A Simple Query — Or So We Thought
EXPORT DATA
OPTIONS (
uri = 'gs://xxxxx/*.json',
format = 'JSON',
overwrite = true)
AS (
SELECT *
FROM `bigquery-public-data.crypto_solana_xxxxx.Instructions`
LIMIT 1000000
);
This query exports 1,000,000 rows from the Instructions
table in the crypto_solana
dataset (hosted in BigQuery’s public datasets) to a Google Cloud Storage bucket in JSON format.
Three queries. 1,576.56 TB of data “scanned.”
The invoice for three queries shows 1,576.56 TB of data scanned, charged at $9,847.24 for those three queries!!!
The cost breakdown was even crazier:
- Total “scanned” data: 1,576.56 TB across three queries
- Each query, despite using
LIMIT
, was billed for 509.89 TB of scanned data - Queries ran in 22 seconds — which implies a 23 TB per second scan rate
SELECT * FROM huge_table LIMIT 100;
- Even if only 100 rows are returned, you’re charged as if you scanned the entire table.

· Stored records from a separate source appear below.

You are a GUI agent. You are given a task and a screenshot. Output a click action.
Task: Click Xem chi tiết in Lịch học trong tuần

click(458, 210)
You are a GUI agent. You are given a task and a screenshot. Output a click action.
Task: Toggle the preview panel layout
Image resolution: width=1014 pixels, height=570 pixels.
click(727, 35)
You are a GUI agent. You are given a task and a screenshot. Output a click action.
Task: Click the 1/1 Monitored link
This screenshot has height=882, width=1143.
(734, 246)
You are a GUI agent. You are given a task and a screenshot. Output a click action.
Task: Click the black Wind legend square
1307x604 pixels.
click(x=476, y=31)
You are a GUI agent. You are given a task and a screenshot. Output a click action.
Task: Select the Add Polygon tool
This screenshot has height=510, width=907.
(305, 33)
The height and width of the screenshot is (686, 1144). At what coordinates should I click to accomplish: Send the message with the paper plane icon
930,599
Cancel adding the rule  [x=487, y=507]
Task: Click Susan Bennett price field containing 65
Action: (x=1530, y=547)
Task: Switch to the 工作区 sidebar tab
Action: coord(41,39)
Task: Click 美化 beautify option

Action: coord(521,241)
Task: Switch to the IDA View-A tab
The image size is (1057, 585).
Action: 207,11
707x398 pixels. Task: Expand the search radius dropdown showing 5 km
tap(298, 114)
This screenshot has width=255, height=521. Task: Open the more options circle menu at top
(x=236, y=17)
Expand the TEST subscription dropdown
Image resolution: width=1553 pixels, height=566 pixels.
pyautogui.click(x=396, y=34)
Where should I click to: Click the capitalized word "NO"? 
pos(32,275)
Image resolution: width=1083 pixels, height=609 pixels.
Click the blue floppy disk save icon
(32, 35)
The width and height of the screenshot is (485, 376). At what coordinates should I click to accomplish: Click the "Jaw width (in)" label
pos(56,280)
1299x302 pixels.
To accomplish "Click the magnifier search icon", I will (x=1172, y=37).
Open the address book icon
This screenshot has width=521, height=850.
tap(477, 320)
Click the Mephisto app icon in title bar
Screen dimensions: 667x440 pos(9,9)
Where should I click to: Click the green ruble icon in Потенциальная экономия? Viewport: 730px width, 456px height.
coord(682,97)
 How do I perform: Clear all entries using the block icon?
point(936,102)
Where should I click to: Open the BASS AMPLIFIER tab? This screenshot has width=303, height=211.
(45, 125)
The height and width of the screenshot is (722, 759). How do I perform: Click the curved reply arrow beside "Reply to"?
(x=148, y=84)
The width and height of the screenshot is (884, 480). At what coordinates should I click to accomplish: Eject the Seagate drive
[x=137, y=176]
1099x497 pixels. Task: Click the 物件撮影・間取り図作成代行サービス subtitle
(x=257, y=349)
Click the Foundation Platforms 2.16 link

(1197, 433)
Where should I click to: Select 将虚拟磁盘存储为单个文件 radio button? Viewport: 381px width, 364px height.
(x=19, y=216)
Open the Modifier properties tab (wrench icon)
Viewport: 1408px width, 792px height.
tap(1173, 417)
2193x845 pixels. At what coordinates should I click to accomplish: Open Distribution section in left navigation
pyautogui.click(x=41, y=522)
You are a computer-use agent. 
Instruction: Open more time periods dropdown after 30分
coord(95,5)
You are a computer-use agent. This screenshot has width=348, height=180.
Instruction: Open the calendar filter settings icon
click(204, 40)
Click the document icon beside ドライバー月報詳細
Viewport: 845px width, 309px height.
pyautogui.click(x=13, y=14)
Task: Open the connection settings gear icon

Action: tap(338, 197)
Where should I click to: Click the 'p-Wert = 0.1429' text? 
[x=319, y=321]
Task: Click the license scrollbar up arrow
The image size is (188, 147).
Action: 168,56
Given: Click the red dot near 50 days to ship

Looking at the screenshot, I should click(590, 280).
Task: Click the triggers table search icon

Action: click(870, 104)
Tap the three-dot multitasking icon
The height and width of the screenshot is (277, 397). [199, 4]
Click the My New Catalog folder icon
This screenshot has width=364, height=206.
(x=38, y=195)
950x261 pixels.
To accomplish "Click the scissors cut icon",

- If the table is 1 PB in size, you’re billed for 1 PB of data scanned.
- Filtering doesn’t help — if you reference the table, you pay for it.
- Charges are based on total referenced data, not actual scanned data.
- LIMIT does not reduce the amount of data billed — if your query touches a large table, you’re billed for the entire thing.
- Partition pruning is unpredictable — queries may still scan and bill for full table sizes.